On
2nd October 2014,Our Honorable PM Shri Narendra Modi launched the “Swacch
Bharat” Campaign in his quest for a Cleaner India.The initiative is
a success in some aspect but has still a lot to achieve if we want to
be on the track to a Clean India by 2019.From Sanitation,over flowing
drains to Garbage dumping everything needs to be taken into measures
to the path leading to 2019.But here we will look into the issue of Garbage
dumping from the perspective of Bangalore City and in the idea of Waste
Segregation.
Bangalore,City
of Gardens,Oh...wait a second isn't it City of Garbage,now??? With pile of waste
littering all over the city,Bangalore has definitely lost its charm
over it.Its not like that the heap of garbage came overnight and suddenly spread its fang all over the city.It has always been a long term process that only
came to focus only after people from different location started
protesting over the large land used as a dumping site for all the garbage and now with non availability of dumping ground,it lives on the streets of
Bangalore like an orphan.Though there has been protest time to time it was never able to pick
momentum until now with amount of increase in garbage reaching new
high and with the attention and pressure from international media and business honchos.As per records Bangalore on a daily basis produces an average of 6500 tonnes of waste which is indeed a very high number.The
BBMP(Bruhat Bengaluru Mahanagara Palike),the civic administrative
body of Bangalore at present have seven waste processing units in
the city(with 3 in total functioning) and with a capability to
process 2500 tonnes(total) of wet waste per day,but not all even the
limit of the garbage is being sent there.Did we miss something?Yes indeed a very simple
trick,Bangalore produces 4500 tonnes of waste including dry and
wet every day,but BBMP can process only wet waste.This brings us to a very interesting situation,what can be done to tackle the problem.
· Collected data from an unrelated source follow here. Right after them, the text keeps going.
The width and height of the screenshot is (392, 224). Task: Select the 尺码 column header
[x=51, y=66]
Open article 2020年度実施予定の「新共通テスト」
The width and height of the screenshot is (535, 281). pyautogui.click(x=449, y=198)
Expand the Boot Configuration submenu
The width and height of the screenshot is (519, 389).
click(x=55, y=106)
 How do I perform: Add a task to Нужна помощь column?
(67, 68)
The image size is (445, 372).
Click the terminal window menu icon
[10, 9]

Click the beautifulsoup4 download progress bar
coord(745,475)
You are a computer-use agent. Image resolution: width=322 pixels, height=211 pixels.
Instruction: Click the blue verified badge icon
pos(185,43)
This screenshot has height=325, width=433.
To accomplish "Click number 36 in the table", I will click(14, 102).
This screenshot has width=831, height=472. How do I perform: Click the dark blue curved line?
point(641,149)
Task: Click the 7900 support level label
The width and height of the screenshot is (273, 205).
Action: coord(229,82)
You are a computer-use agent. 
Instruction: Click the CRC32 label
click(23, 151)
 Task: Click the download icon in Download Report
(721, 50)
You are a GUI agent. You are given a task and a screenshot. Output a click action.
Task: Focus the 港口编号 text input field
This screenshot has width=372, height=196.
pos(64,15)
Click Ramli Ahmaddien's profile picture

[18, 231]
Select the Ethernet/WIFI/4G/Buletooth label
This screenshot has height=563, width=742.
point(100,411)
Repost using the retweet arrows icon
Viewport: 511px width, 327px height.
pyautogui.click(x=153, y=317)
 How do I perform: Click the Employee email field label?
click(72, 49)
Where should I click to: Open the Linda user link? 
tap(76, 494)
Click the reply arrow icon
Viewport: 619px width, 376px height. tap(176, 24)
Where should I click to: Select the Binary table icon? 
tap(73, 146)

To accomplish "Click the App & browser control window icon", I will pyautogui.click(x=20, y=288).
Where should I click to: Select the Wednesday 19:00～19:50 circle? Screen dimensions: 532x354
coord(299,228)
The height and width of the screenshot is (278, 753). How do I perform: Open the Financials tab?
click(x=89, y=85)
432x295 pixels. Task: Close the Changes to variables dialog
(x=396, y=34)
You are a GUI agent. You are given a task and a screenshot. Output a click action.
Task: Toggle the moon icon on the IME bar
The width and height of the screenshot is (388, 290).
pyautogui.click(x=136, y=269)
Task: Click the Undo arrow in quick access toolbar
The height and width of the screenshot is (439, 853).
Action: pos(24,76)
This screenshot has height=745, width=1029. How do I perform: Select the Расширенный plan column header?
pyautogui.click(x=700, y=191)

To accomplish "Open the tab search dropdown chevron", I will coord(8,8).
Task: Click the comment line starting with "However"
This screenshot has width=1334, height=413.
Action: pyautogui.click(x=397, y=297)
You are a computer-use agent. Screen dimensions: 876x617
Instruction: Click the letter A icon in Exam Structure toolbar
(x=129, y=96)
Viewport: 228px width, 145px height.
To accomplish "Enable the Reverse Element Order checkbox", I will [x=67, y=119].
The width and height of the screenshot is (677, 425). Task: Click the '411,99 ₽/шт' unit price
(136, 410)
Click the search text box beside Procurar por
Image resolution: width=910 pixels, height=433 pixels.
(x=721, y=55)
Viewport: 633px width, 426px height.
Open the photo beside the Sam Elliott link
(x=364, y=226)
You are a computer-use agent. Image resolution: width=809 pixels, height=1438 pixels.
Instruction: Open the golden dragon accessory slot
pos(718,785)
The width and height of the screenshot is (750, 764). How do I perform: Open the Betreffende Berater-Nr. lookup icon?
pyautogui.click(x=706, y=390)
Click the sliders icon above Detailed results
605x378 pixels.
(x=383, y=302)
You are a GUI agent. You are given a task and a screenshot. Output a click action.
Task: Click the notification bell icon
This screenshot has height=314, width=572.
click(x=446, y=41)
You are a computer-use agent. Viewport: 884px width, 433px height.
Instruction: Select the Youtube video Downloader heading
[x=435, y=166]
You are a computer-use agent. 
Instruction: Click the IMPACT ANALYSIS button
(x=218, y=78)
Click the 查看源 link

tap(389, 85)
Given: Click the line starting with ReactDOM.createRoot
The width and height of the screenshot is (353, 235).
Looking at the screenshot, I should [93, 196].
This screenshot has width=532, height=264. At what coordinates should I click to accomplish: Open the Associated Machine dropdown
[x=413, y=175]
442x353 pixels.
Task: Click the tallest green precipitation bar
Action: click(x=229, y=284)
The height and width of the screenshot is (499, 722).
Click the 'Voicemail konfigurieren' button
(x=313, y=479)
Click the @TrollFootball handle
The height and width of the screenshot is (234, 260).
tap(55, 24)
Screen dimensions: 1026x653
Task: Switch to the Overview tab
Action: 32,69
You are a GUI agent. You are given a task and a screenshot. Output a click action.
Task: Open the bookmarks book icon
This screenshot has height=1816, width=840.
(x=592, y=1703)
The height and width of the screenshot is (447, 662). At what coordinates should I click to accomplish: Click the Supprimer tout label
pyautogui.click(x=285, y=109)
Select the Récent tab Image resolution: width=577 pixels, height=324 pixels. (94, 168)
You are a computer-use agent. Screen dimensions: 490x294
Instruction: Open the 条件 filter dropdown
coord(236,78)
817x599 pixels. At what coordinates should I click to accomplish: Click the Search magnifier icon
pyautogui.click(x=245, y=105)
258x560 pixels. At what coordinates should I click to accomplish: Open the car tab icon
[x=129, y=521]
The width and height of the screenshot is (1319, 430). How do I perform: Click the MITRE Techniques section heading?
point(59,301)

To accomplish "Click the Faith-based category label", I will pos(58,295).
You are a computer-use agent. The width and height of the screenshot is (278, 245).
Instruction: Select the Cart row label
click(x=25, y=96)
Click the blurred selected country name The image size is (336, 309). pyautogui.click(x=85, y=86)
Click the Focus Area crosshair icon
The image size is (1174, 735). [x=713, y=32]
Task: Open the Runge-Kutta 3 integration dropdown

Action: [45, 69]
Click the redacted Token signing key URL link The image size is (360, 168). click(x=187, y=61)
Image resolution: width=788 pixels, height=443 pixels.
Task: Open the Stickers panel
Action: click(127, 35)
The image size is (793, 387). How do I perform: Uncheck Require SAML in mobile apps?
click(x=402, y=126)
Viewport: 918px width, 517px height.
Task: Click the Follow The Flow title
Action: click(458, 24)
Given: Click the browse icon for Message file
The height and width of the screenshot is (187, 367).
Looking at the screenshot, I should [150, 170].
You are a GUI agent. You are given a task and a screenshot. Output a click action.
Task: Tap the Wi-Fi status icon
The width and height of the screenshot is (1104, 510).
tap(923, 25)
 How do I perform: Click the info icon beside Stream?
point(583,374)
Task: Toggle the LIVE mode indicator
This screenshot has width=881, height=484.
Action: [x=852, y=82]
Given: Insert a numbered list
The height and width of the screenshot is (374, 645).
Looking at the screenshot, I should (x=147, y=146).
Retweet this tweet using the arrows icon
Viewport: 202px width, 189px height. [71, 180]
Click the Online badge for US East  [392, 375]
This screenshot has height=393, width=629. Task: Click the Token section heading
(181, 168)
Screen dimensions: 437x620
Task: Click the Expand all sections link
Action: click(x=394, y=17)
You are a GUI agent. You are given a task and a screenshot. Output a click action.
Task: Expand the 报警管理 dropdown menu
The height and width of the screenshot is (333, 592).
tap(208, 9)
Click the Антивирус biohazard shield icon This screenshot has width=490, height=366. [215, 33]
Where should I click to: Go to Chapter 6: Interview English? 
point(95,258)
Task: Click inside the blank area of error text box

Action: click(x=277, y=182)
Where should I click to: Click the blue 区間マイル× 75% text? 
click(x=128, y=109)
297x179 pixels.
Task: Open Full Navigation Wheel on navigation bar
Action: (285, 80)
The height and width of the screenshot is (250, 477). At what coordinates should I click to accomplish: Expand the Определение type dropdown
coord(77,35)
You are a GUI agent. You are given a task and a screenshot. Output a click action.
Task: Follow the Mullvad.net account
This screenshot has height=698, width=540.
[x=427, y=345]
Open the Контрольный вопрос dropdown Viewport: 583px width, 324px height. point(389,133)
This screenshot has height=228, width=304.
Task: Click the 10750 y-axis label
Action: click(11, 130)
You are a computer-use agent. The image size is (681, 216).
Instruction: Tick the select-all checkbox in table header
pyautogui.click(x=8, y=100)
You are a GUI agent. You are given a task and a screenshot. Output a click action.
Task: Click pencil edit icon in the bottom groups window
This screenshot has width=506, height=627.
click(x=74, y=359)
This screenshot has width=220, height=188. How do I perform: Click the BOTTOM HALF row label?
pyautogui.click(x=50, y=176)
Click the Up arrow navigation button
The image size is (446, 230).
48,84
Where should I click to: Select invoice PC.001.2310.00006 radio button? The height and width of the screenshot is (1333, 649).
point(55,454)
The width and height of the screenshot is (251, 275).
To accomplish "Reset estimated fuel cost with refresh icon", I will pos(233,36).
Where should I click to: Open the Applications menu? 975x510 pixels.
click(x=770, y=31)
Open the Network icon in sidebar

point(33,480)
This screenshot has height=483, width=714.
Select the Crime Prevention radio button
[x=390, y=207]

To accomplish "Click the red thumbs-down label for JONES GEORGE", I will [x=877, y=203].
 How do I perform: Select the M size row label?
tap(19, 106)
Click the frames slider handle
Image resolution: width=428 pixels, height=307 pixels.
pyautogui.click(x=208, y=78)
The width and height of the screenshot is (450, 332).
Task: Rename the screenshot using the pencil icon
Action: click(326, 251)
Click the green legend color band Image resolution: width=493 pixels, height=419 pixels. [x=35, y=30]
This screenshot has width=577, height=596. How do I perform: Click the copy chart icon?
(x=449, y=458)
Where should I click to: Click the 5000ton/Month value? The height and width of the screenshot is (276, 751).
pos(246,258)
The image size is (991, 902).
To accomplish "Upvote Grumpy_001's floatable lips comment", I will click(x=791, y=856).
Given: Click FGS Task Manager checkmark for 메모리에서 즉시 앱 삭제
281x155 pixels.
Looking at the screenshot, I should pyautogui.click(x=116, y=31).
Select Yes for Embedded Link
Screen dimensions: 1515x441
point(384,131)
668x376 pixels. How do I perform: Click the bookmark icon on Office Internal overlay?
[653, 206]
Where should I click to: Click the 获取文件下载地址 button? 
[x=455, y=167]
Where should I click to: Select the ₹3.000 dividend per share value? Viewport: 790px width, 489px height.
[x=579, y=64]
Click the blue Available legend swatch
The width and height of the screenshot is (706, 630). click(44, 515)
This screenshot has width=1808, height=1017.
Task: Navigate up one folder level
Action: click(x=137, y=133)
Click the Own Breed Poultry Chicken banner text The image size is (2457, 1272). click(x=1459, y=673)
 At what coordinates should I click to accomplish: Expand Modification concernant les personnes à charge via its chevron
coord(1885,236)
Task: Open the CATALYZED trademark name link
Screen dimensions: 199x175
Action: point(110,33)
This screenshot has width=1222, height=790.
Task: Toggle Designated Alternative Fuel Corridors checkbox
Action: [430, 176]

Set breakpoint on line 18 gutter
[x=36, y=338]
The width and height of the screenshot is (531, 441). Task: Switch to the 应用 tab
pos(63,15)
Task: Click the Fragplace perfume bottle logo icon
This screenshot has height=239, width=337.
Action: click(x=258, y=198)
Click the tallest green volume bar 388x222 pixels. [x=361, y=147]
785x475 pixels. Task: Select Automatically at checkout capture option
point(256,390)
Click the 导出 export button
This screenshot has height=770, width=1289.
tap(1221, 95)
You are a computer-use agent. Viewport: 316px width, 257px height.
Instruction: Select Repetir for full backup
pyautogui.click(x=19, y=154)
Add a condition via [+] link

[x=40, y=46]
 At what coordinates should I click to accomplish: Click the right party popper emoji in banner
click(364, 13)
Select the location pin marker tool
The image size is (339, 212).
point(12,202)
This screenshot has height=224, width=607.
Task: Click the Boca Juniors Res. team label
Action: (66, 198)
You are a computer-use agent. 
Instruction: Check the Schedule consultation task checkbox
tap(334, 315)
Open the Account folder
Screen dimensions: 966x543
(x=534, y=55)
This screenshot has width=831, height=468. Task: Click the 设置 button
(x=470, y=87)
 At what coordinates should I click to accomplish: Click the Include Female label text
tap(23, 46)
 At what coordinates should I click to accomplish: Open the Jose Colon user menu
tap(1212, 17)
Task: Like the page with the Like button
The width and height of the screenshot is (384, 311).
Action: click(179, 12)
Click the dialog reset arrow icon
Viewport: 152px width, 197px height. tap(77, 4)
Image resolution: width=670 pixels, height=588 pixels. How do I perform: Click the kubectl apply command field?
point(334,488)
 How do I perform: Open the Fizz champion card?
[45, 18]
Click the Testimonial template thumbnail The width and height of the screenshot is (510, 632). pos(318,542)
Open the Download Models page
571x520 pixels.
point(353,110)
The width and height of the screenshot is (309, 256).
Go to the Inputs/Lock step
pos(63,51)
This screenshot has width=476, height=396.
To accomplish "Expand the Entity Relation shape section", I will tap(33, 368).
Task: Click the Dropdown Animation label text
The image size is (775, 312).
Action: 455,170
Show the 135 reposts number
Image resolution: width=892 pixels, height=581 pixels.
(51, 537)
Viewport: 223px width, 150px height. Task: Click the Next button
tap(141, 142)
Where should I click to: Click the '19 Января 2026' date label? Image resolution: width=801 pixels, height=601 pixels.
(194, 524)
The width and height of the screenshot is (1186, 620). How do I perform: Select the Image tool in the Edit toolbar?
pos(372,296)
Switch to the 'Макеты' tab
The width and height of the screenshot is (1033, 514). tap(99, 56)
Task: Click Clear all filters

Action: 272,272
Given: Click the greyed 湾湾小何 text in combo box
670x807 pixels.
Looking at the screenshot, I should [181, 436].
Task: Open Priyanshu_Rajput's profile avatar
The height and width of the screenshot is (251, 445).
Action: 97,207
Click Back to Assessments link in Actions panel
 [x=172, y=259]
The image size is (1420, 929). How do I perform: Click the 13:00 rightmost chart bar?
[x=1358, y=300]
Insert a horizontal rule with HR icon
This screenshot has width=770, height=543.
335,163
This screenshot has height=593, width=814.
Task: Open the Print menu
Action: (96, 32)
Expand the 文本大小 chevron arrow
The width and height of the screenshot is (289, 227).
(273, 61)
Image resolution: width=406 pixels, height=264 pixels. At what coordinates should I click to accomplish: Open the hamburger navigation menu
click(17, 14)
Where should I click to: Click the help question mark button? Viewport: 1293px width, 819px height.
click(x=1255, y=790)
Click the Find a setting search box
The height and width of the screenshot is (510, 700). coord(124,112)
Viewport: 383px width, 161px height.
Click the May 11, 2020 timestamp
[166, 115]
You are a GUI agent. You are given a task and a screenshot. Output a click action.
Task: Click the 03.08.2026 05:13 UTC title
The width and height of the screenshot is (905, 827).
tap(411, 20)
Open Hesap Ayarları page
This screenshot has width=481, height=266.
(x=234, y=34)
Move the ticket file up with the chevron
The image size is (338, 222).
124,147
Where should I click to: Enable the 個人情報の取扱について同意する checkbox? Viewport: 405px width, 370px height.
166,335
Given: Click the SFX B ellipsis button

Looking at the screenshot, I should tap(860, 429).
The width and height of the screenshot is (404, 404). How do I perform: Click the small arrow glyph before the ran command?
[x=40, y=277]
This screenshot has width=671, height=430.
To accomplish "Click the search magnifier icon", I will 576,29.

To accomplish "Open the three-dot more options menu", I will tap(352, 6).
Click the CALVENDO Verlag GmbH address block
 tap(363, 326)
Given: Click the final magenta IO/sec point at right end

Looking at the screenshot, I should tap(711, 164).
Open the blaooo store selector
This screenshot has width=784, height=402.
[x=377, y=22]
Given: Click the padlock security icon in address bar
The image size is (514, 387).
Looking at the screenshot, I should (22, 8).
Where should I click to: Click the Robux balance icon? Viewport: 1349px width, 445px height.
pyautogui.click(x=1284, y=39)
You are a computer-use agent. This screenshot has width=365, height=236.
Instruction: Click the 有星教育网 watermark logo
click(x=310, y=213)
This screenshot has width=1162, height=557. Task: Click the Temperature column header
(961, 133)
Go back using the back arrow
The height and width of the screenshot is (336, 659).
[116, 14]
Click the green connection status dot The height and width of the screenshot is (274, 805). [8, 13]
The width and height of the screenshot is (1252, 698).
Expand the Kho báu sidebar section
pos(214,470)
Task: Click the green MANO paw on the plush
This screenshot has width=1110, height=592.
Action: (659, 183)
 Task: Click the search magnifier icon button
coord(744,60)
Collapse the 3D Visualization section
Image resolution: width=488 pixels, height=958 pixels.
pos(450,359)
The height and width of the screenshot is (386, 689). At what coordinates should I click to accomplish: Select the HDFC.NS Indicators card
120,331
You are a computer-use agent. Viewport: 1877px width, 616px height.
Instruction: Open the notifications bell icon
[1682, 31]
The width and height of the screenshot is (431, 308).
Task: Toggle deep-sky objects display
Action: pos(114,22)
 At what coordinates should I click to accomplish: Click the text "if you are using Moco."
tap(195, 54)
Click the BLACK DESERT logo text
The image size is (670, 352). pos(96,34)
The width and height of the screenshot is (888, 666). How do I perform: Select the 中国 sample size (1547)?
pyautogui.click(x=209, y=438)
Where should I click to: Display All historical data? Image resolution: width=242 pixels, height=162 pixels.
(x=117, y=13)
And only here our hero of the
blog WASTE SEGREGATION comes into picture.
Waste
segregation means dividing waste into dry and wet. Dry waste includes
wood and related products, metals and glass. Wet waste, typically
refers to organic waste usually generated by eating establishments
and are heavy in weight due to dampness.It is the process of dividing
garbage and waste products in an effort to reduce, reuse and recycle
materials.Once dry and wet waste are mixed it becomes hard to separate them even for the pourakarmikas (or safai karamcharis) and
thus equally impossible to get them processed.Whereas the dry
waste remains remain intractable,wet waste can be very useful resource. Companies such as Terra Firma and Maltose are proposing to
collect wet and green waste and to turn it into manure.Even BBMP so
far commissioned two bio-methanisation plants that can turn five
tonnes of garbage into methane a day.